What you should do: Scan the data below and copy each line where "agent" occurs.

Data records:
****
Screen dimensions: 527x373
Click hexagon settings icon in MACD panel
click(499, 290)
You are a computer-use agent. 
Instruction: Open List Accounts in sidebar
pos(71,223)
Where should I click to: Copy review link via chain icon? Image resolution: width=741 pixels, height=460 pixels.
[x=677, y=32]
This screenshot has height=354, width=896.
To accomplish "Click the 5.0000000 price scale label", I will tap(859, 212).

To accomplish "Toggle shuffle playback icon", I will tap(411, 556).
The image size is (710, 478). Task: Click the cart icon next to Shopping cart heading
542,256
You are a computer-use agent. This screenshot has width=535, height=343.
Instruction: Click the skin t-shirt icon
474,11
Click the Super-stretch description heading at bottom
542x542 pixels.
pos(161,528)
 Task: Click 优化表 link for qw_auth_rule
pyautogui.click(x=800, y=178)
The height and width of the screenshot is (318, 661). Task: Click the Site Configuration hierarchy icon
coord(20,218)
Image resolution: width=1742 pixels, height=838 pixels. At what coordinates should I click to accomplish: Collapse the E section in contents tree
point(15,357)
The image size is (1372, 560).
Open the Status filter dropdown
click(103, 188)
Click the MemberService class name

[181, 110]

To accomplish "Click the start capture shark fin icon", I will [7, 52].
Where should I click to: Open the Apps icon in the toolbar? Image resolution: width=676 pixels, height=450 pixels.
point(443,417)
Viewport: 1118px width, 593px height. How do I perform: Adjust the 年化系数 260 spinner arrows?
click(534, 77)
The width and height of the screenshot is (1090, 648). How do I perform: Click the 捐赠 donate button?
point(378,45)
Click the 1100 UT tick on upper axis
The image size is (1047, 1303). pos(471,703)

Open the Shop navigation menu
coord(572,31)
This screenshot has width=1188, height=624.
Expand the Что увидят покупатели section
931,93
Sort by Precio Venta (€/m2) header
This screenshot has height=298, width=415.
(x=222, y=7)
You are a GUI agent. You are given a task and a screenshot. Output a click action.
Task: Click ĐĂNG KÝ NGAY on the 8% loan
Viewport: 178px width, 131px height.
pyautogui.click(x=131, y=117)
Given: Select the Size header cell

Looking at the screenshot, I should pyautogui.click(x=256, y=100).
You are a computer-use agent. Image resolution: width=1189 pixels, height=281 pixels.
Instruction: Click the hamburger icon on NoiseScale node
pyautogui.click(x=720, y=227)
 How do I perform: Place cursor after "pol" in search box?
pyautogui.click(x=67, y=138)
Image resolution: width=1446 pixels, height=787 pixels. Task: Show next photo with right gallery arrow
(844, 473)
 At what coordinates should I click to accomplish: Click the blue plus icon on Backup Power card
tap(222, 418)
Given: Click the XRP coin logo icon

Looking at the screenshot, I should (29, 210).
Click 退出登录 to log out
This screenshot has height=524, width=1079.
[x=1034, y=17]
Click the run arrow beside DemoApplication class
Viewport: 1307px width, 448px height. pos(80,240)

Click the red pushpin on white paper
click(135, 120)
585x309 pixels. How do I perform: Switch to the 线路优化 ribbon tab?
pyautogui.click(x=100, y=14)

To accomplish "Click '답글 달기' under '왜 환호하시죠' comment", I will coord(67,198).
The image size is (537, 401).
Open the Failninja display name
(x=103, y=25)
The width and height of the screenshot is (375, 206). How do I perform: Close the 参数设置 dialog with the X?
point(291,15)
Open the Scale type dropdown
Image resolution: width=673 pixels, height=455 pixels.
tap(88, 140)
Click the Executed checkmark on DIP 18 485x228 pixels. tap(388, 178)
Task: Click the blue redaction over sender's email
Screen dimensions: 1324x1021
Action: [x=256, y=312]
****
Task result:
You are a computer-use agent. 
You are a computer-use agent. This screenshot has width=535, height=343.
You are a GUI agent. You are given a task and a screenshot. Output a click action.
You are a computer-use agent. Image resolution: width=1189 pixels, height=281 pixels.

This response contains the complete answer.